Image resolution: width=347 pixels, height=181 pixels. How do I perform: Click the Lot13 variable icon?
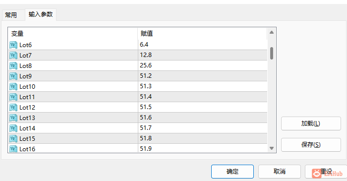click(x=13, y=118)
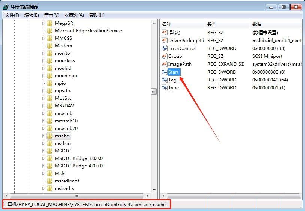The height and width of the screenshot is (211, 305).
Task: Expand the MMCSS tree node
Action: coord(44,38)
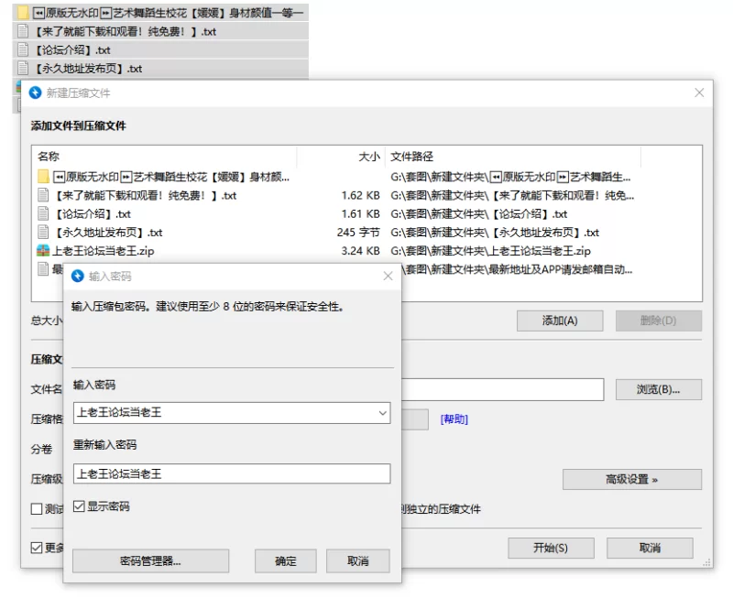This screenshot has height=609, width=733.
Task: Uncheck the 显示密码 checkbox
Action: pyautogui.click(x=79, y=506)
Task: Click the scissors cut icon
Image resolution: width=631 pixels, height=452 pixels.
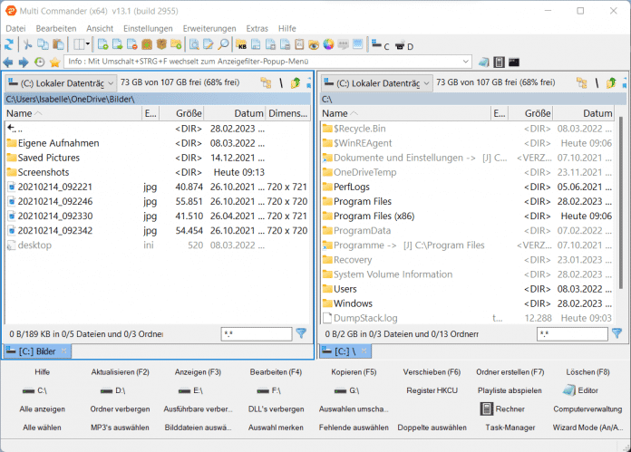Action: click(x=28, y=44)
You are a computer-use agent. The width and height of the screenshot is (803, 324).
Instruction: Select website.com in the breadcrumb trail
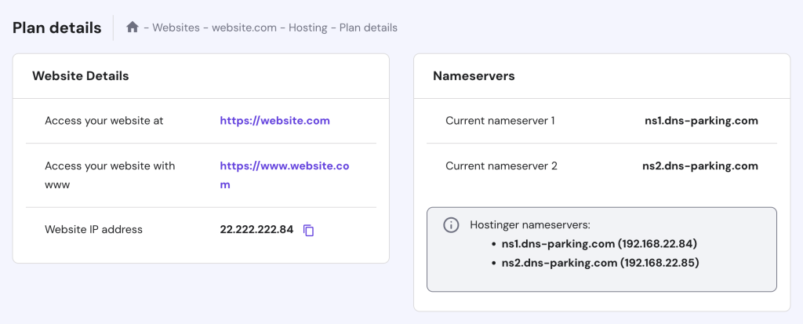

· · · · ·

- _Task item_
Repeat each entry exactly as it appears; skip any picture.

- _Task answer_
Image resolution: width=347 pixels, height=181 pixels. How do I perform: Click the Lot13 variable icon?
click(x=13, y=118)
The height and width of the screenshot is (211, 305).
Task: Expand the MMCSS tree node
Action: coord(44,38)
This screenshot has height=609, width=733.
Task: Uncheck the 显示密码 checkbox
Action: pyautogui.click(x=79, y=506)
Task: Click the scissors cut icon
Image resolution: width=631 pixels, height=452 pixels.
Action: click(x=28, y=44)
You are a computer-use agent. The width and height of the screenshot is (803, 324).
Instruction: Select website.com in the breadcrumb trail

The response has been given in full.